:: Textauszug ::
————

Projekt Beschreibung
Die Fragen stellte die Arbeitsgruppe „10 Fragen an“ des Netzwerks Junge Generation Deutschland-Korea.
Hinweis: Die Äußerungen unserer Interviewpartner stellen deren Meinung dar und spiegeln nicht grundsätzlich die Meinung des Deutsch Koreanischen Forums e.V. oder des Netzwerk Junge Generation Deutschland-Korea wider.
1. Was hat sie motiviert, die Position als Ko-Vorsitzender des DKFs einzunehmen und was sind Ihre Ziele und Wünsche für dieses Jahr?
Als stellvertretender Ministerpräsident und Wirtschaftsminister in Sachsen, habe ich viel mit der Politik und Wirtschaft in asiatischen Ländern zu tun. In Ostasien haben wir nur zwei demokratische Länder, welche unsere Werte und Einstellungen teilen: Japan und Südkorea. Gerade die Beziehungen zu Südkorea haben mich schon immer gereizt, da es viele Parallelen zu Deutschland und Sachsen gibt: Wir stehen vor den gleichen geostrategischen und globalen Herausforderungen. Ich nenne mal die Stichworte: Wirtschafts- und Militärmacht China, Demografie, Klimawandel, neue Technologien… Als ich dann aus dem Bundestag heraus gefragt wurde, ob ich mir vorstellen könnte, als Landesminister die tolle Aufgabe des Vorsitzenden zu übernehmen, habe ich sehr schnell ja gesagt.
Was ich mir wünsche? Für dieses Jahr ein tolles Forum in Dresden, spannende Veranstaltungen des Netzwerkes mit engagierten Mitgliedern, eine weiter wachsende Freundschaft und Zusammenarbeit mit unseren koreanischen Partnern. Und vor allem Frieden und Entspannung in Ostasien.
2. Welche Eindrücke haben Sie vom Forum in Busan 2023 und welche Erwartungen haben Sie für das Forum 2024 in Dresden?
Ich war das erste Mal beim Deutsch-Koreanischen-Forum, aber nicht das erste Mal in Südkorea. Für mich war es sehr interessant und ich habe viel gelernt. Es gibt sehr viele Gemeinsamkeiten, aber auch ein paar Mentalitätsunterschiede. Aber das ist ja das Spannende, was ich an meiner Arbeit, auch als Minister, so mag. Ich war beeindruckt von der Tiefe der Diskussionen, von der Themenvielfalt und vor allem vom Jugend-Forum. Und natürlich habe ich die persönlichen Begegnungen sehr geschätzt.
Ob wir im September in meiner Heimat, in Dresden, allerdings eine Karaoke-Bar finden werden, wo wir mit den Juniorforum-Teilnehmern wieder zusammen singen können – da bin ich mir noch nicht so sicher. Im Ernst: In Dresden werden wir die bewährte Form des Forums beibehalten. Allerdings wünsche ich mir schon eine engere Verzahnung zwischen DKF und Juniorforum – dass man sich öfter begegnen kann, gemeinsame Themen bespricht und sich austauscht.
3. Während des Deutsch-Koreanischen Forums 2023 haben Sie über drei Dimensionen der künstlichen Intelligenz gesprochen – die ethische, die rechtliche und die technische Dimension. Welche der drei Dimensionen steht Ihrer Meinung nach im Vordergrund und was können Deutschland und Korea in diesem Bereich voneinander lernen?

————

(Daten zu Elementen und Textpositionen)
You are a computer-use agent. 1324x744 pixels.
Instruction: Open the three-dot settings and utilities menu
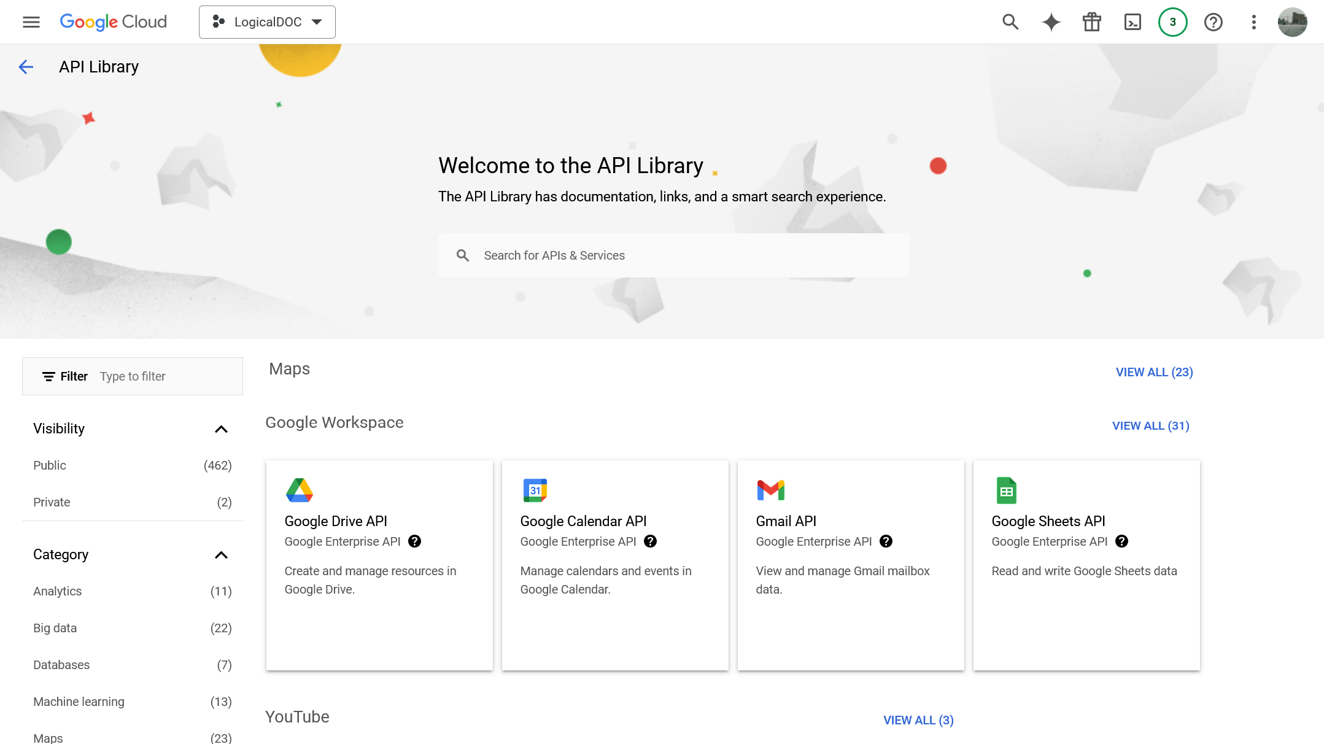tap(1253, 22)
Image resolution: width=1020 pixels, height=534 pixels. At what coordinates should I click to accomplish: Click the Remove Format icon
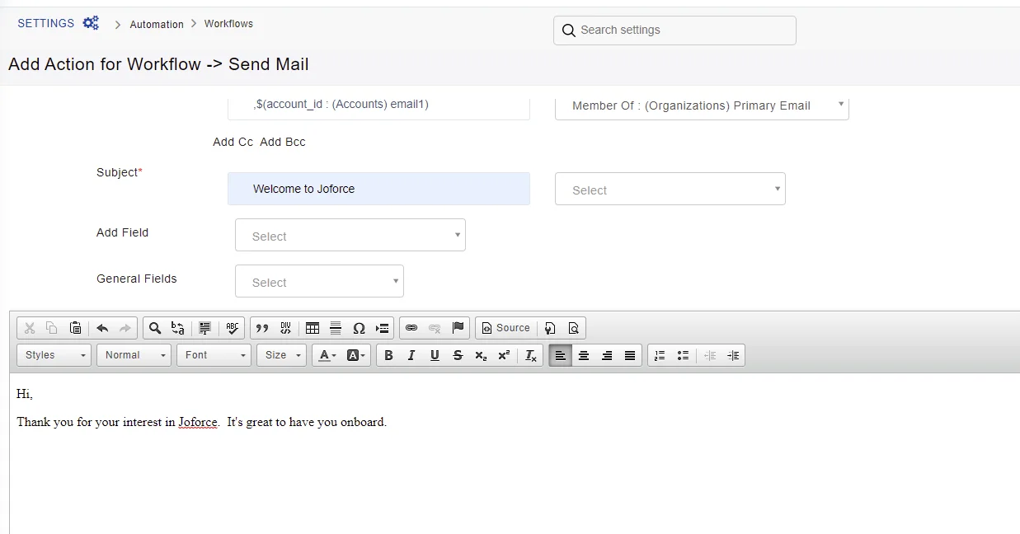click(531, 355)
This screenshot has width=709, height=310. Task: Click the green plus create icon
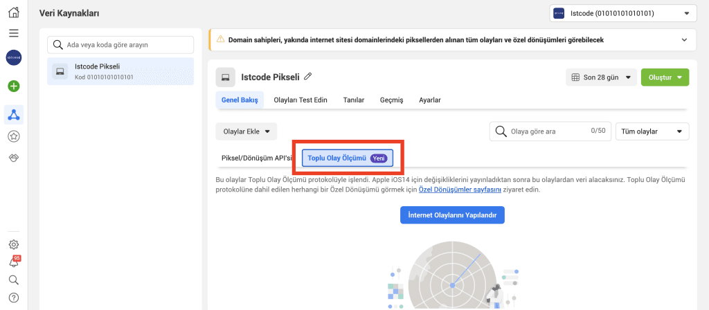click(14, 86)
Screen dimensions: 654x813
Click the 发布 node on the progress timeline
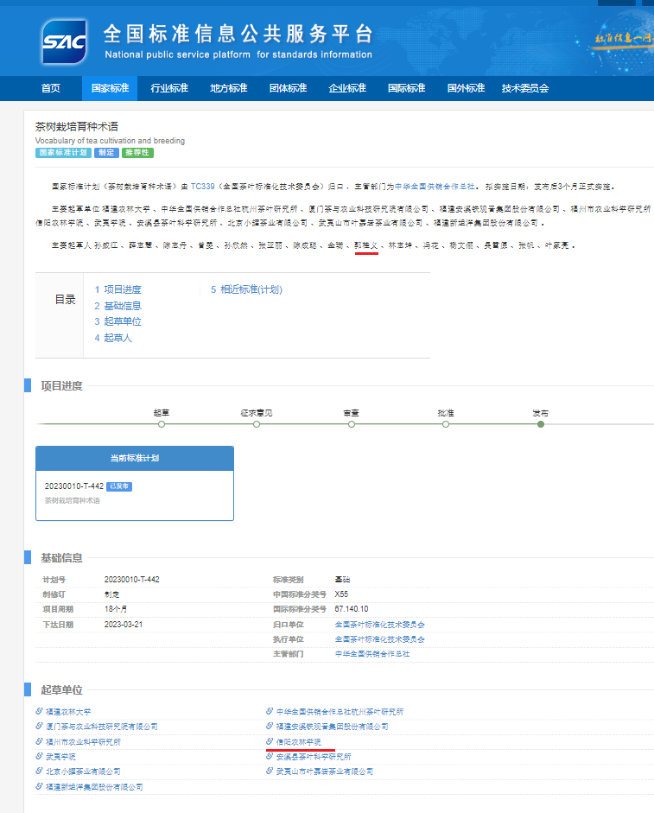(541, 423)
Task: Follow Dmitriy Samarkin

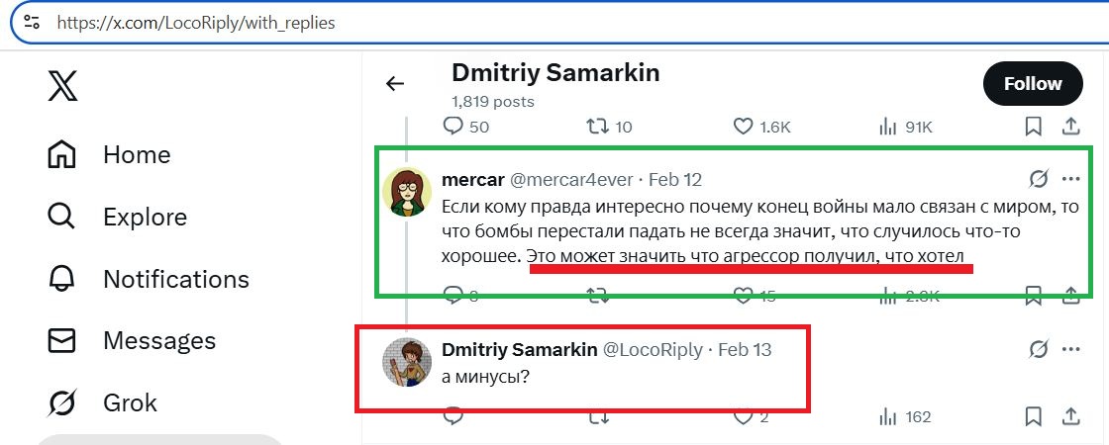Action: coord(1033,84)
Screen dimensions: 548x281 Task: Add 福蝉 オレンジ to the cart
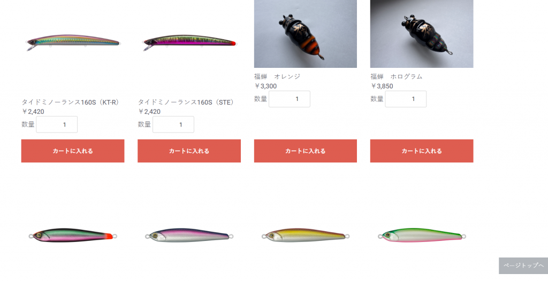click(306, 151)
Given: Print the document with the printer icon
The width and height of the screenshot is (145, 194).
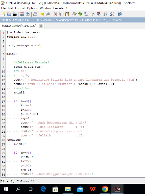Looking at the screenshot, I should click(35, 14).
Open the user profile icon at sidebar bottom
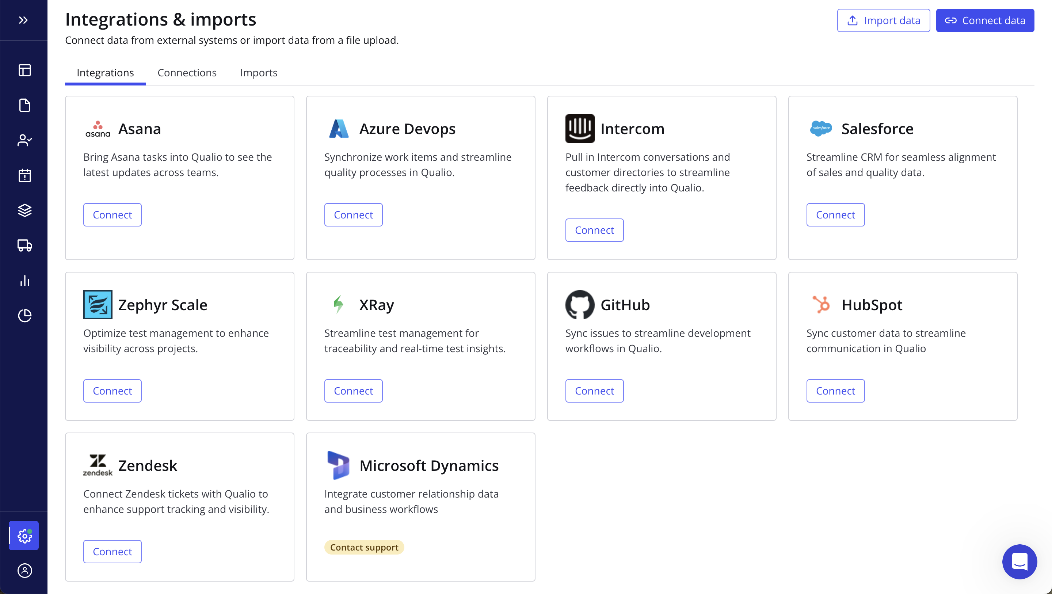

————

:: Aufgaben ::
(a) Geben Sie den Abschnitt des Interviews zwischen „Als stellvertretender Ministerpräsident“ und „schnell ja gesagt.“ einschließlich erneut wieder, wobei Sie „Sachsen“ jeweils durch „Bayern“ ersetzen.
(b) Setzen Sie das Interview an der Stelle fort, an der der Textauszug endet.
Die Zeilen haben hierfür keinerlei Bedeutung.

:: Antworten ::
(a)
Als stellvertretender Ministerpräsident und Wirtschaftsminister in Bayern, habe ich viel mit der Politik und Wirtschaft in asiatischen Ländern zu tun. In Ostasien haben wir nur zwei demokratische Länder, welche unsere Werte und Einstellungen teilen: Japan und Südkorea. Gerade die Beziehungen zu Südkorea haben mich schon immer gereizt, da es viele Parallelen zu Deutschland und Bayern gibt: Wir stehen vor den gleichen geostrategischen und globalen Herausforderungen. Ich nenne mal die Stichworte: Wirtschafts- und Militärmacht China, Demografie, Klimawandel, neue Technologien… Als ich dann aus dem Bundestag heraus gefragt wurde, ob ich mir vorstellen könnte, als Landesminister die tolle Aufgabe des Vorsitzenden zu übernehmen, habe ich sehr schnell ja gesagt.

(b)
Es ist ein Dreiklang. Alle drei Dimensionen müssen immer zusammen gedacht werden. Was wollen wir für eine KI? Eine, die letztlich den Menschen ersetzt, uns den Sinn der eigenen Existenz wegnimmt, eventuell gegen uns agiert – wie es einige Simulationen bereits zeigen? Wir müssen die Frage mitdenken, wer haftet, wenn eine KI falsch entscheidet. Der Hersteller, etwa des autonom-fahrenden Autos bei einem Unfall? Der KI-Entwickler? Der, der das Auto gekauft hat?
Auch bereits auf dem Markt befindliche KI werfen rechtliche Fragen auf – etwa, wenn Fotos, Stimmen, Videos manipuliert, „eigene Nachrichten“ erstellt werden oder Fake News in Umlauf kommen. Wollen wir alles ermöglichen, was technisch machbar ist? Es stellen sich täglich mehr und neue Fragen. Diese können wir nicht allein als Deutschland oder Europa beantworten. Gerade Asien, als Inkubator neuer technischer Innovationen, muss einbezogen werden. Und da sind die befreundeten Länder Japan und Südkorea unsere ersten Ansprechpartner.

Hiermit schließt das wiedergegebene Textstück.